Requirement ->
Continue the passage below about the Hanafi manual Nur al-Idah, picking up right after its final sentence.

Selected text ->
......
The text was composed as a concise, structured introduction to the four pillars of personal Islamic practice most immediately incumbent upon every Muslim: purification (tahara), prayer (salah), fasting (sawm), and zakah. Al-Shurunbulali organized the work with pedagogical precision, progressing from the prerequisites of worship — water categories, ritual states, and the conditions of purity — through the detailed rulings of the five daily prayers, the Friday prayer, and the prayers of the two Eids, then onward to the obligations of Ramadan fasting and the calculation and disbursement of zakah. The economy of the text made it suitable for memorization and oral transmission in the madrasa setting.
What distinguishes Nur al-Idah within the Hanafi tradition is its careful positioning within the school's doctrinal hierarchy. Al-Shurunbulali consistently relied upon the relied-upon positions (mu'tamad) of the Hanafi school as established through the authoritative texts of al-Marghinani, al-Nasafi, and Ibn Nujaym, while presenting these rulings in accessible Arabic prose stripped of the elaborate chain of proofs found in the larger reference works. This made the text an ideal entry point for students before advancing to the more expansive manuals such as al-Hidayah or al-Bahr al-Ra'iq.
......
Data ->

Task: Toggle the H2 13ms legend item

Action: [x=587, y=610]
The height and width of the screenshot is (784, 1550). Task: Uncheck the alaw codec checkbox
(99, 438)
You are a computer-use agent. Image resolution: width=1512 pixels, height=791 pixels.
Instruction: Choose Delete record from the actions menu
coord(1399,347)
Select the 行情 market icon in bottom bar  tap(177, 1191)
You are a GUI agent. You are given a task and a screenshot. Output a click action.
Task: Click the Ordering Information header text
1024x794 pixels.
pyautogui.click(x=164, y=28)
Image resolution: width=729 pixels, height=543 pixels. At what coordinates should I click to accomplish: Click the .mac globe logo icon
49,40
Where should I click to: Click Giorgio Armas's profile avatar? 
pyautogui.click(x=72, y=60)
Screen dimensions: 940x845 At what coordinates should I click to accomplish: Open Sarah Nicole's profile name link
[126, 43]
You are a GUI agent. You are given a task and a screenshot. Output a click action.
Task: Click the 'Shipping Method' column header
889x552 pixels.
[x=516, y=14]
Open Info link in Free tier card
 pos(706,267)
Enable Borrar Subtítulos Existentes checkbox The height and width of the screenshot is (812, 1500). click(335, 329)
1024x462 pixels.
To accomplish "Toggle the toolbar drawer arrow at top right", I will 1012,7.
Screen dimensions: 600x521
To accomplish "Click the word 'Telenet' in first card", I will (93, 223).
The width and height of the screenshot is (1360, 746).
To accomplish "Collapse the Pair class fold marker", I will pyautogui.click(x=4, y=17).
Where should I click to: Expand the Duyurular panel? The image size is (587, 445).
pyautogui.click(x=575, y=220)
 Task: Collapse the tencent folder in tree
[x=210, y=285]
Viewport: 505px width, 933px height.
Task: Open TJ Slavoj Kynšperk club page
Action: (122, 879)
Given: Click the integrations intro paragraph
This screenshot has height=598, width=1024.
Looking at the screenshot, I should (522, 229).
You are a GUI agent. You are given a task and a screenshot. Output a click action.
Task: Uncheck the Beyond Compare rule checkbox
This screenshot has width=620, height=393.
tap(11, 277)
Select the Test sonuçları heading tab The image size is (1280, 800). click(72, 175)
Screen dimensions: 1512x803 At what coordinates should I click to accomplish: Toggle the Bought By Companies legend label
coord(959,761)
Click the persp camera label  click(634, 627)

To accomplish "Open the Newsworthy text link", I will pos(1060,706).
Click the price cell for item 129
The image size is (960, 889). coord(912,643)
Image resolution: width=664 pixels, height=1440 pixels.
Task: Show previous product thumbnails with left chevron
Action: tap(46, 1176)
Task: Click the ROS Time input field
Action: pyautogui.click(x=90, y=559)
......
Answer space ->
The book achieved remarkable influence across the Ottoman world and the broader Muslim East. It was adopted as a core curriculum text in madrasas from Egypt to the Indian subcontinent, and its success prompted al-Shurunbulali himself to compose a full commentary, Maraqi al-Falah, which elucidates the legal reasoning and scholarly disagreements underlying each ruling. Nur al-Idah thus functions as both a standalone legal reference and as the matn (base text) upon which subsequent commentaries and glosses were built.
From the perspective of Ahl us-Sunnah wal-Jama'ah, Nur al-Idah represents a model of classical legal transmission: rooted in the Quran and authenticated Sunnah as interpreted through the methodology of Imam Abu Hanifa and his companions, and refined over centuries of scholarly deliberation. Students approaching the text today benefit from its clarity, its respect for the school's internal hierarchy of legal opinion, and its demonstration that rigorous fiqh need not be inaccessible — that sound Islamic practice can be learned, internalized, and transmitted across generations through patient study of authoritative, time-tested works.